While rates are higher than their recent lows, the increase has been modest. The bigger story is stability. Mortgage rates have been trading in a very tight range, and there’s no clear signal that significantly lower rates are right around the corner. That’s why many borrowers are starting to consider whether this may be a good time to lock in, rather than waiting for a drop that may not come.
Today’s rate movement wasn’t driven by fresh news. Instead, it reflects a delayed reaction to stronger-than-expected manufacturing data released earlier in the week. That report pushed bond yields higher, which usually leads to higher mortgage rates. Because much of the bond market movement happened after lenders had already set pricing, the adjustment showed up today as a small bump rather than a sharp move.
Even with this increase, mortgage rates remain remarkably calm. Over the past couple of weeks, the gap between highs and lows has been narrow, keeping borrowing costs relatively predictable.

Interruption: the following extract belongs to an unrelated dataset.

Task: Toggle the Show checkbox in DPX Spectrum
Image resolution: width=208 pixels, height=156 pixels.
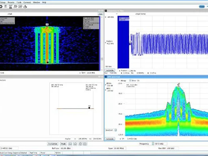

For borrowers, the choice between a 30-year and 15-year mortgage continues to come down to flexibility versus long-term savings. A 30-year loan offers lower monthly payments and more breathing room, while a 15-year loan comes with higher payments but dramatically less interest over time. Some buyers choose a 30-year loan and make extra payments when possible to strike a balance between the two.

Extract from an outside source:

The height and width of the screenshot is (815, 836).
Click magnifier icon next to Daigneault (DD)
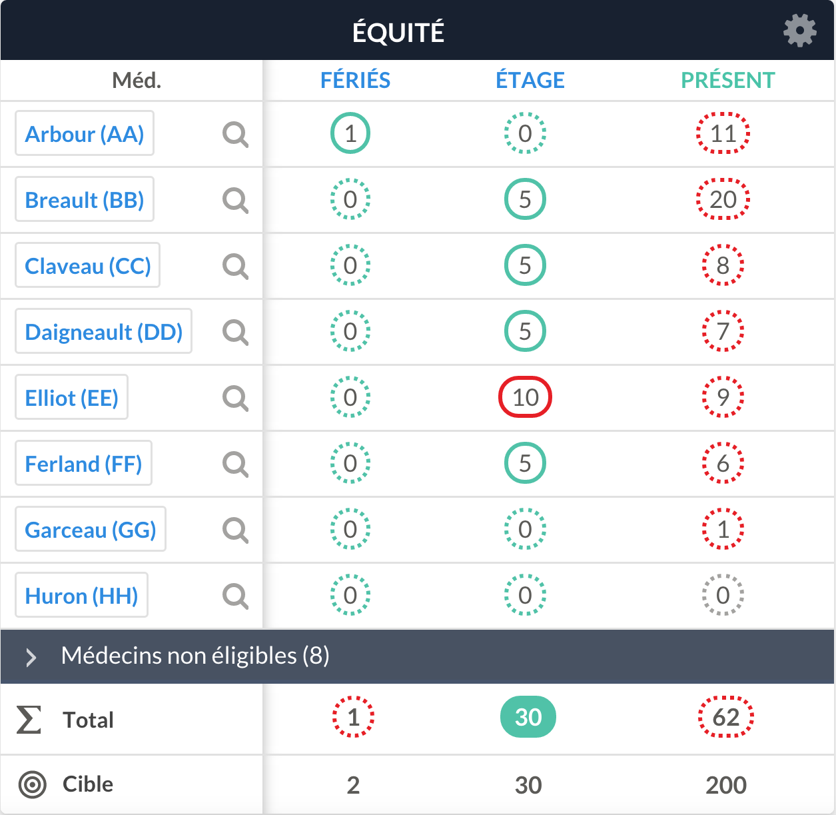pyautogui.click(x=235, y=332)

Fixed-rate mortgages remain the preferred option for most borrowers, offering stability in an uncertain economic environment. Adjustable-rate mortgages are available, but with ARM rates often close to or even higher than fixed rates, their appeal has faded unless a borrower plans to sell or refinance before adjustments begin.
Looking ahead, mortgage rates are likely to continue moving sideways unless upcoming inflation or labor data delivers a surprise. For now, rates under 6% are still on the table, and for many borrowers, certainty may be more valuable than waiting for perfect timing.